Published 11:54 am Monday, June 6, 2011

The Alabaster-based Alabama Voters for Responsible Animal Legislation recently helped pass a pair of bills banning gas chambers at the state's animal shelters. (File)

By NEAL WAGNER / City Editor

An Alabaster-based animal rights group is celebrating after it helped pass a pair of bills to do away with what the group’s chairperson called a “barbaric way of exterminating homeless animals.”

The Alabama Voters for Responsible Animal Legislation, which is based in Alabaster, helped introduce Senate Bill 172 and House Bill 147, which both ban the use of carbon monoxide gas chambers for the euthanasia of dogs and cats in the state’s animal control facilities.

The Alabama House of Representatives passed the bill by a 99-0 vote June 2, and the Senate bill passed unanimously on April 14. The bill is now awaiting signature by Alabama Gov. Robert Bentley.

If the bill is signed, animal shelters in the state will only be able to euthanize animals through lethal injection.

Introducing and working to pass the bills during this year’s legislative session was one of the group’s top priorities, said AVRAL Chairwoman Dr. Rhonda Parker, who lives in Alabaster.

“We are beyond thrilled,” Parker said, noting states such as Ohio and North Carolina have been attempting to pass the bill for years.

“It is quite wonderful to see it pass the first time we brought it up in the Legislature. Especially when you look at other states that have been trying to pass it for years.”

Parker said several Shelby County legislators were quick to support the bills, and followed the issue throughout the session.

Sen. Cam Ward, R-Alabaster, and Reps. April Weaver, R-Brierfield, Mike Hill, R-Columbiana, and Mary Sue McClurkin, R-Indian Springs, signed on as co-sponsors for their respective bills.

The group named the bill “Beckham’s Bill,” after a young dog which narrowly escaped dying in a gas chamber in Cullman County.

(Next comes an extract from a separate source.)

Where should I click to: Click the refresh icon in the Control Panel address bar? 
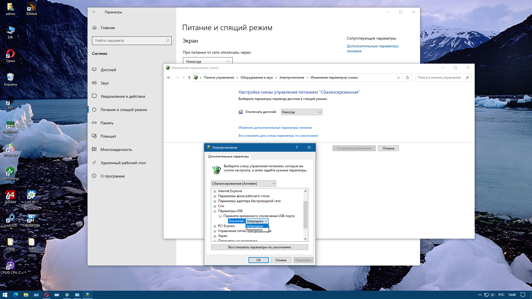(x=407, y=78)
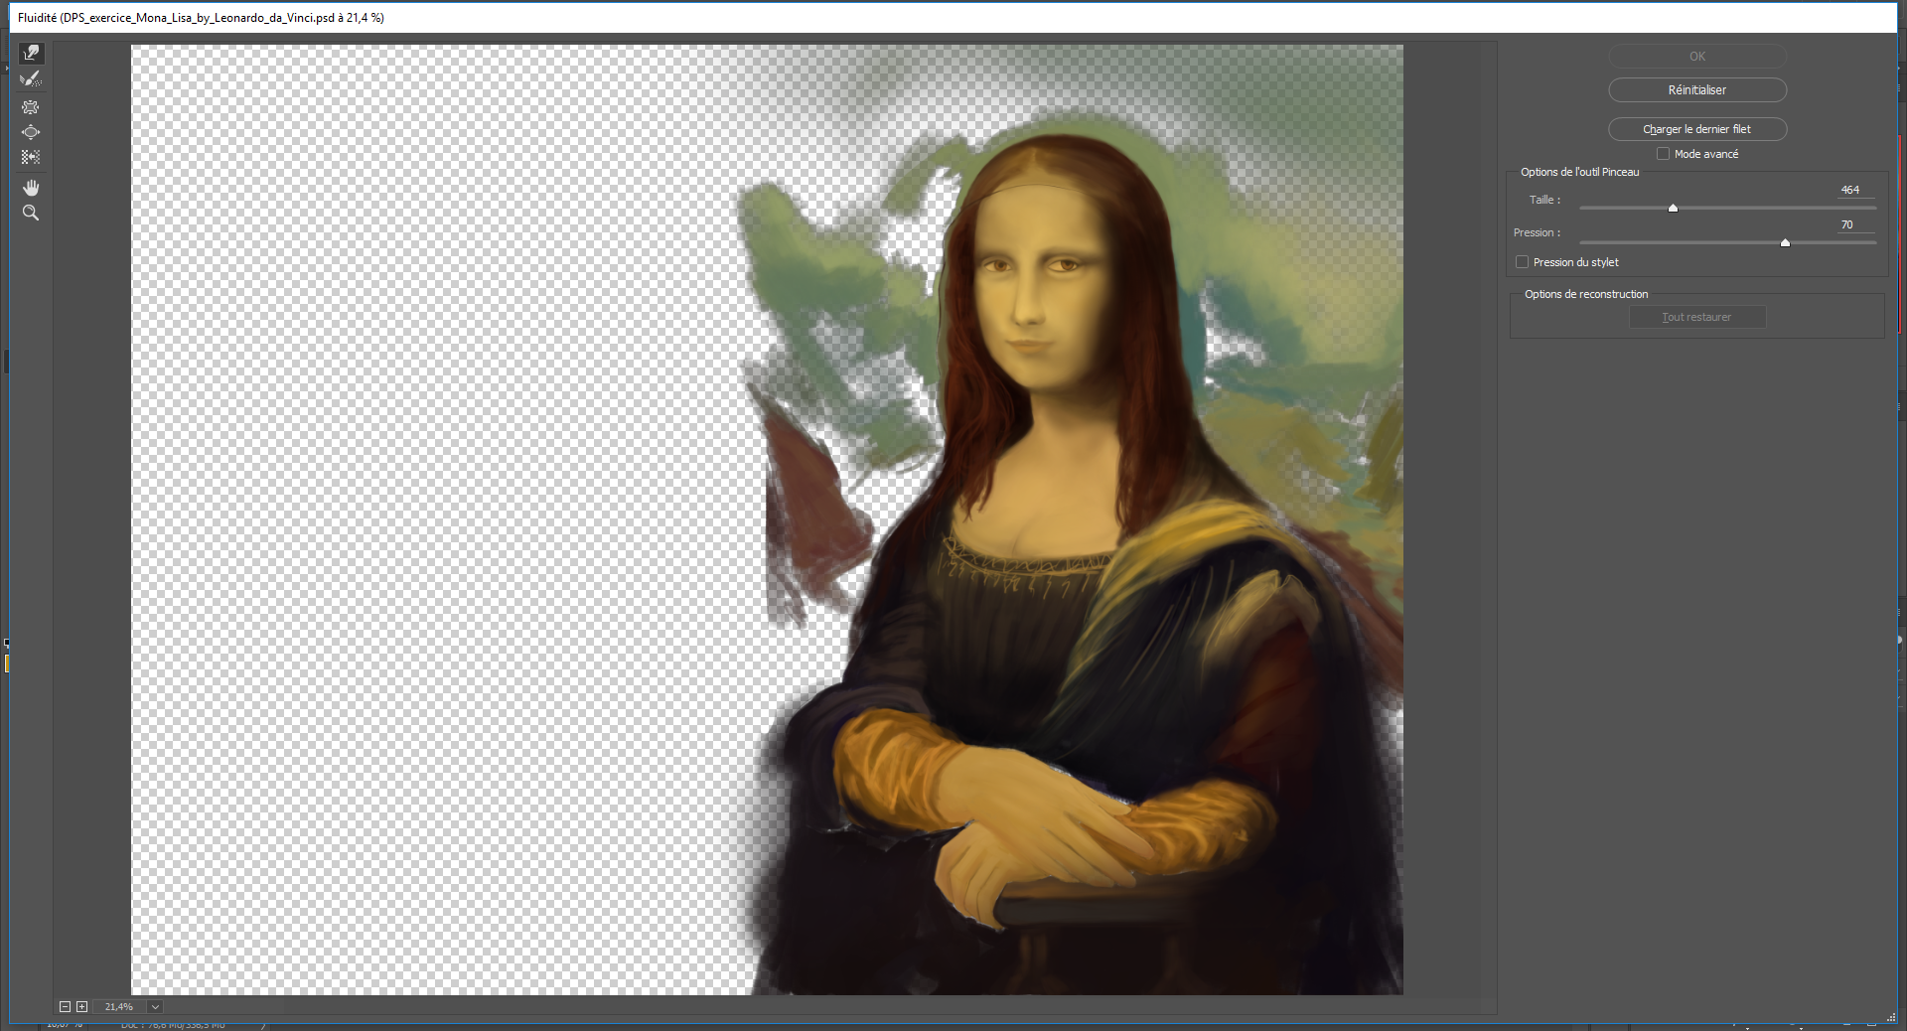Image resolution: width=1907 pixels, height=1031 pixels.
Task: Select the Pucker tool
Action: coord(31,107)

“Beckham was a puppy in Cullman County who had been rescued by a group and placed in a foster home,” Parker said. “For reasons I don’t understand, the foster person took him back to the animal shelter without telling anyone with the rescue group.

“One day, a rescuer just happened to be dropping off food, and saw the dog sitting in the gas chamber. Luckily, they hadn’t turned the gas on yet,” Parker added. “The shelter staff was standing outside, so she just opened the chamber and pulled the dog out.”

After the incident, Beckham was adopted by a family in Maine, where he currently lives.

Though Parker said passing the bill was an “incredible victory,” she said AVRAL’s work is not yet complete.

“At the end of the day, it’s somewhat bittersweet because we haven’t saved one animal’s life. We’ve just stopped them from dying in the most barbaric fashion,” Parker said.

The group is now turning its focus to promoting spay and neuter programs, improving shelter reporting and accountability programs and dealing with other animal rights issues.

“Our ultimate goal would to be to keep the shelters from being overcrowded, so they wouldn’t have to euthanize animals,” Parker said.